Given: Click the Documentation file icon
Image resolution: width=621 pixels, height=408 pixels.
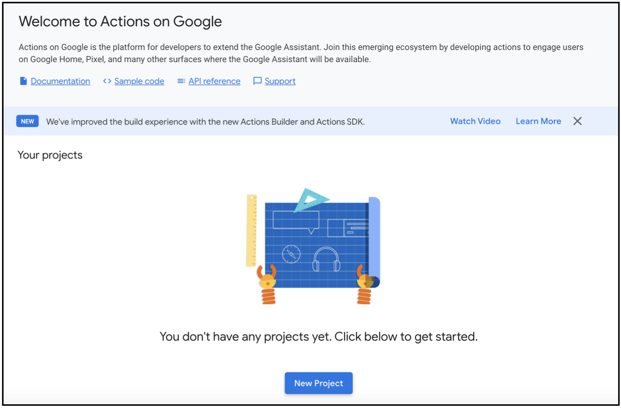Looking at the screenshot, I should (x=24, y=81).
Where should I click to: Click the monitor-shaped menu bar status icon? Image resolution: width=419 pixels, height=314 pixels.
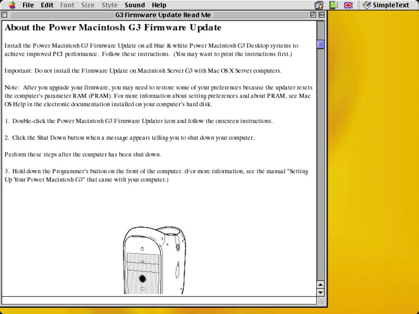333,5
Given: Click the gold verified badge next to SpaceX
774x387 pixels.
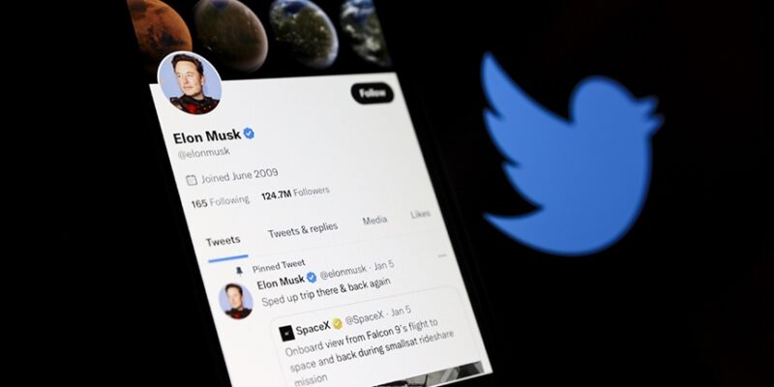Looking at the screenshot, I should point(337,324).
————————
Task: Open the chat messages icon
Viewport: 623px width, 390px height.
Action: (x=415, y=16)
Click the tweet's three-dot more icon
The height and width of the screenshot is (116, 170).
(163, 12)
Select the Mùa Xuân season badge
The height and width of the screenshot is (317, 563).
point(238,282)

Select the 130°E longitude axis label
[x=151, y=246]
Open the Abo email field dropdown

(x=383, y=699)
————————
Task:
Update the lines starting at the one containing "Given: Click the Documentation file icon" and ending at the one containing "Looking at the screenshot, I should point(337,324)." by changing "Image resolution" to "Screenshot size", with nothing else altered. Leave the pictures out of your output.

Reply:
Given: Click the Documentation file icon
Screenshot size: width=621 pixels, height=408 pixels.
Looking at the screenshot, I should (x=24, y=81).
Where should I click to: Click the monitor-shaped menu bar status icon? Screenshot size: width=419 pixels, height=314 pixels.
333,5
Given: Click the gold verified badge next to SpaceX
774x387 pixels.
Looking at the screenshot, I should point(337,324).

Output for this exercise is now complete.